Cooking vessels vastly improved during the Bronze Age as the craft of
making the vessels took on more artistic qualities. The porridges and
soups of ancient Rome are some of the earliest recorded recipes. Pultes
tractogalatae or milk soup, a combination of dried dough, milk, and
honey, was a staple. Varieties of kale, barley, and vegetable soups
enriched with mulsum, a honey-wine, were also among the culinary
delights in Pompeii. By the Middle Ages, "porridges" were the
rage in Europe. Combinations of oats and milk gradually gave way to
fragrant herb and spice gruels of nuts, meat, and seafood. One such
dish, le stockfish originated in the late 1400s with the arrival of
seafaring traders from Norway who brought with them salted, dried cod.
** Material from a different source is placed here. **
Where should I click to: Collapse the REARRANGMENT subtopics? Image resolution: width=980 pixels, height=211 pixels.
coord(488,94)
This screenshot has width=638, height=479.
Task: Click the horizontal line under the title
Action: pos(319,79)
The stew of soaked cod, egg, butter, cream, and a generous amount of oil
became popular in the coastal provinces of southern France (Pitt-Rivers
11). Until the 1600s these soup-like meals eaten from bread vessels were
common fare. Though chicken was the meat of choice, mainstay potages
were studded with beef, pork, swan, stork, peacock, crane, and even
whale (Kiple and Ornelas 1211). Originally, bisque was used to describe
any highly spiced dish of boiled meat or game (Montagne 99). The 1690
publication of Antoine Furetiere's Dictionaire universal documents
this definition:
An exquisite soup made with the several pigeons, chickens, offals,
lamb jus, and other good ingredients, it is no wonder it was served on
the table of grand Sirs. The word bisque comes from the word "bis
cocta" or greyish-casserole, because it is made with many offal
tidbits, it is necessary to cook the offals separately before they are
combined and cooked together. A fish bisque is made from a forcemeat of
carp, carp eggs, carp milk, and shrimp.